6. Standalone (Algorithm Only Without Human-in-the-Loop Performance) Study
The accuracy targets, segmentation accuracy, and registration accuracy were demonstrated through "bench tests" using a "static phantom." This portion of the evaluation appears to be a standalone assessment of the device's capabilities without human intervention, focusing on its technical precision.
7. Type of Ground Truth Used
- Bench Tests (Accuracy, Segmentation, Registration): Likely based on precisely known measurements from a static phantom and potentially expert-defined benchmarks or measurements for segmentation/registration.

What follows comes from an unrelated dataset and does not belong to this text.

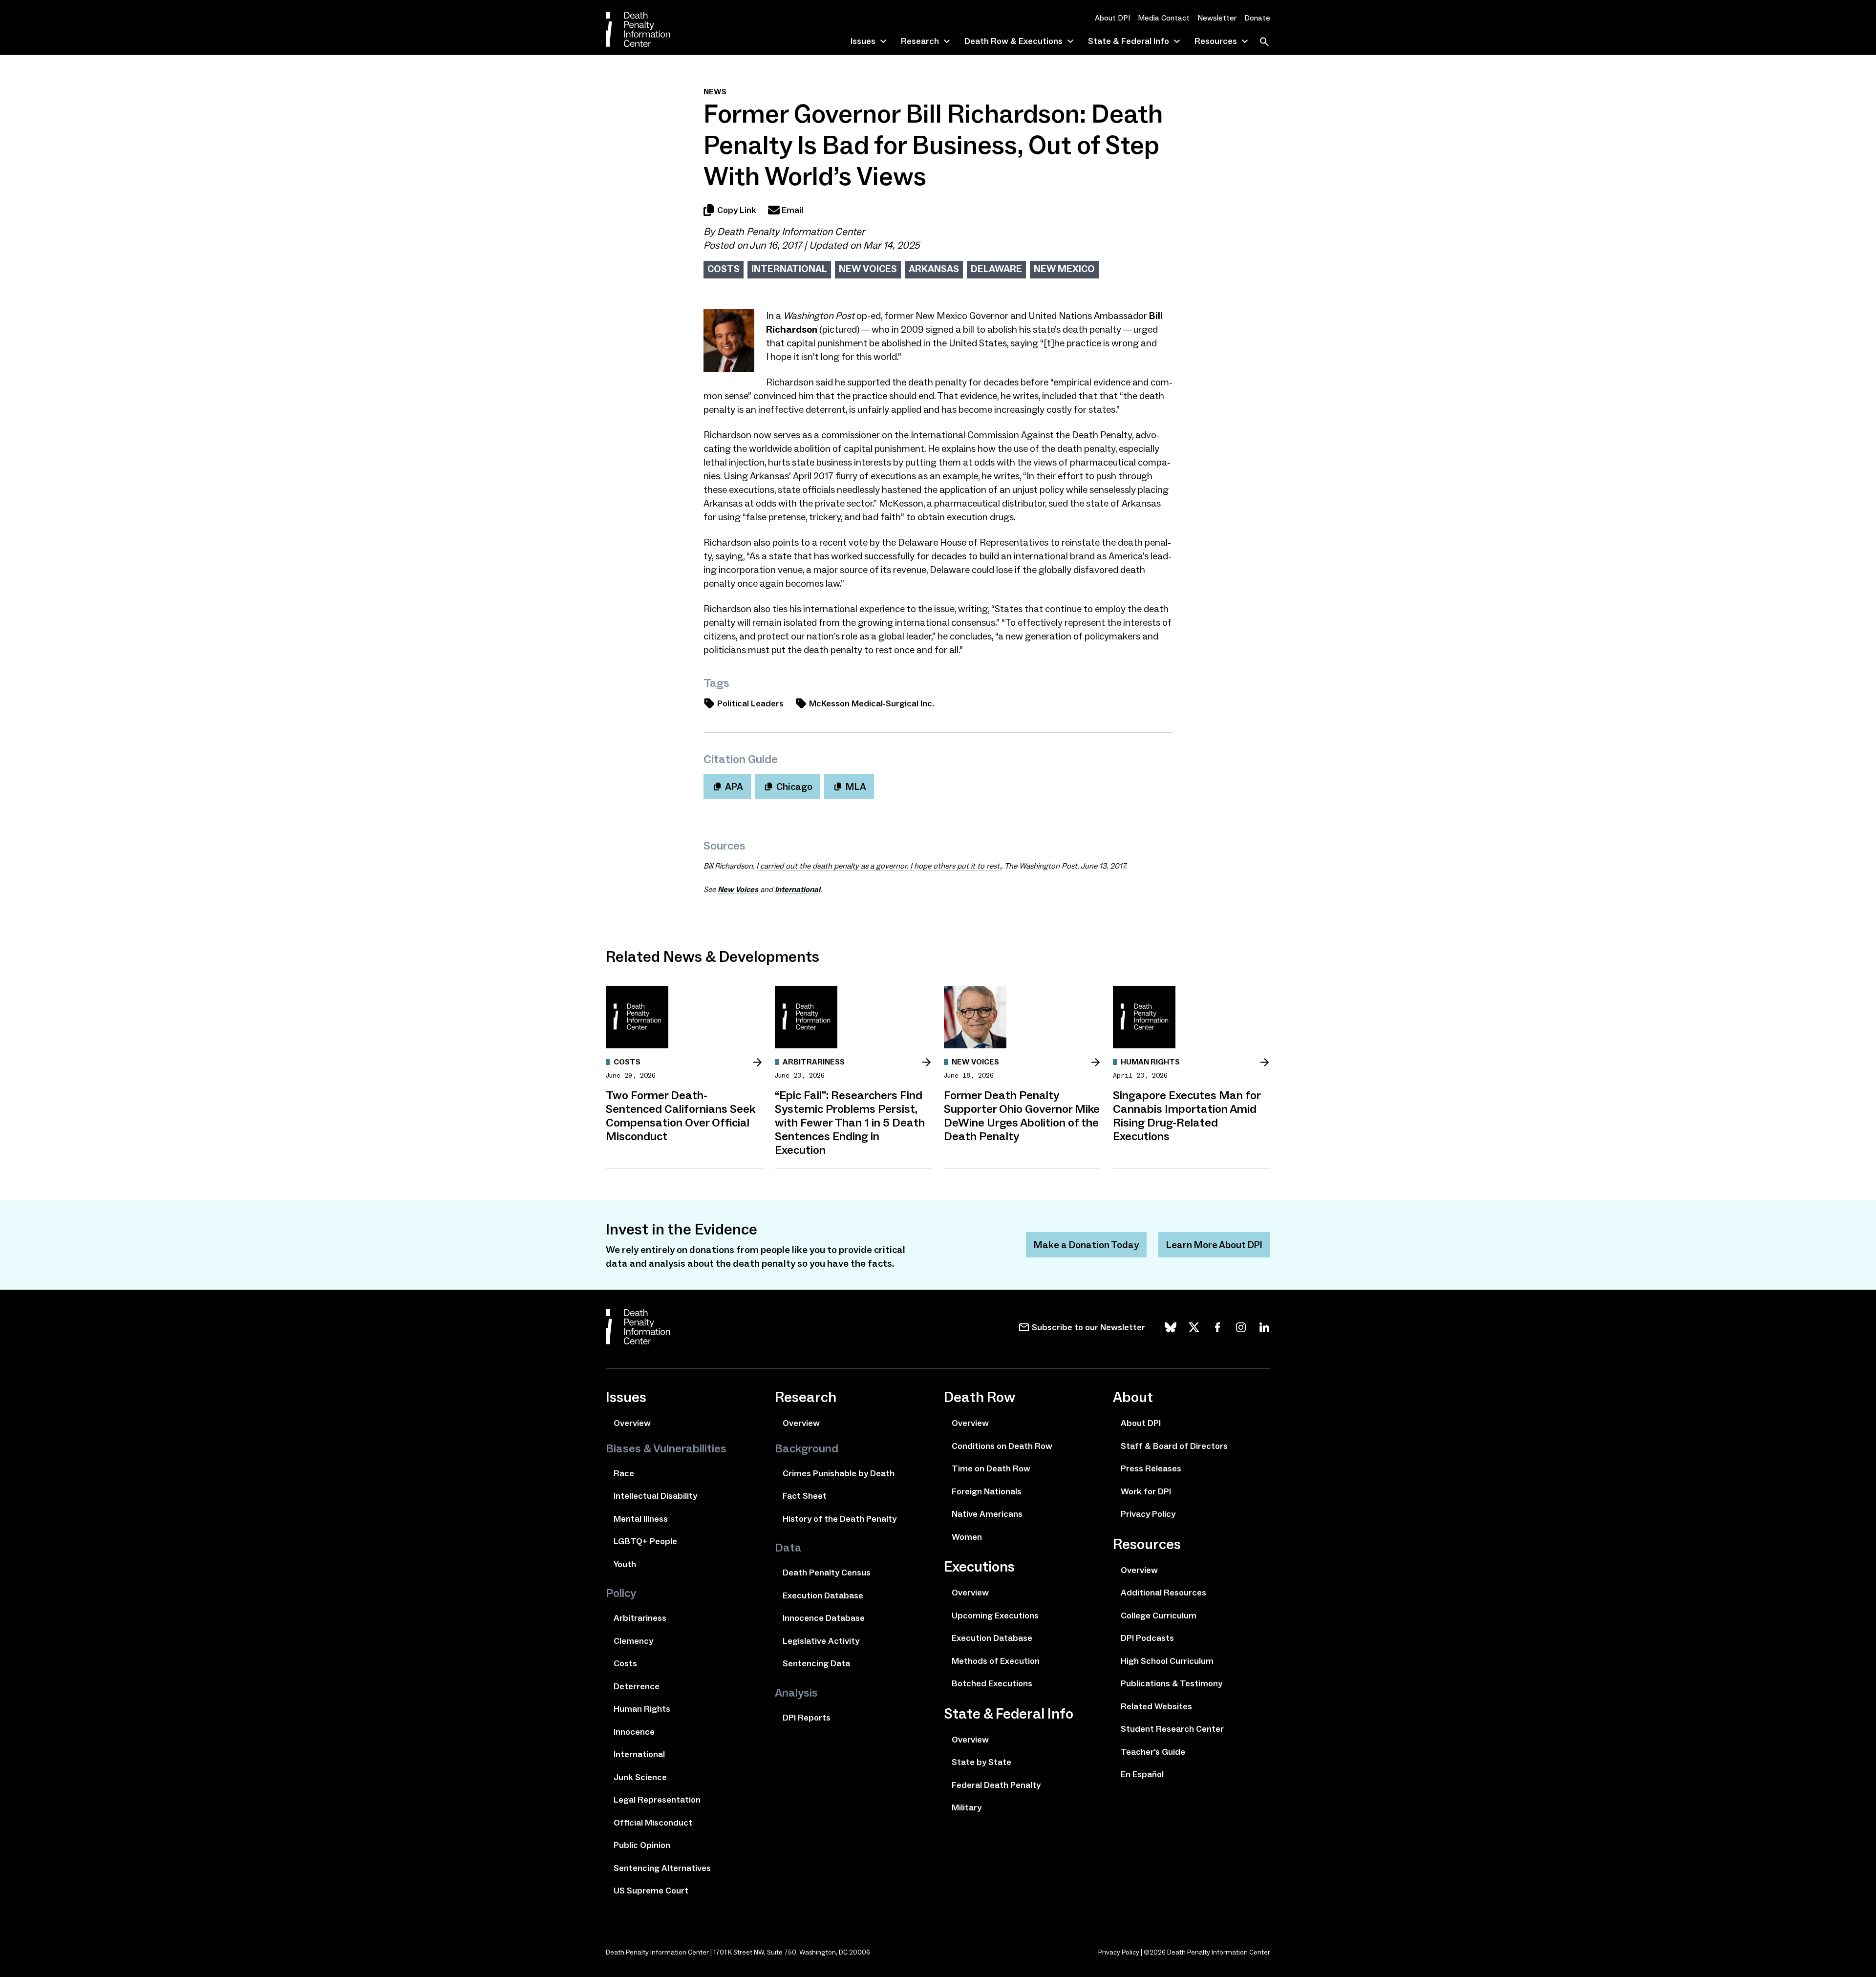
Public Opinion (642, 1845)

- Clinical/Animal Studies:
- Needle Placement Accuracy: Most likely determined by subsequent imaging (e.g., CT scans) to verify the actual needle tip position relative to the planned target, along with clinical outcomes or observations during the procedure. The "accurate needle placement using MAXIO for CT guided Tumor ablations" in the 20-patient study points to this.
- Patient Movement Detection/Correlation: Verified through direct observation, measuring shifts, and comparing skin marker data to anatomical movement in CT scans.
- Needle Manipulations/Check-scans: Direct observation and recording during the procedures.
8. Sample Size for the Training Set
The document does not provide any information about a training set or its sample size. The studies described are primarily for validation of the device's performance.
9. How the Ground Truth for the Training Set Was Established
Since no training set is described, there's no information on how its ground truth was established.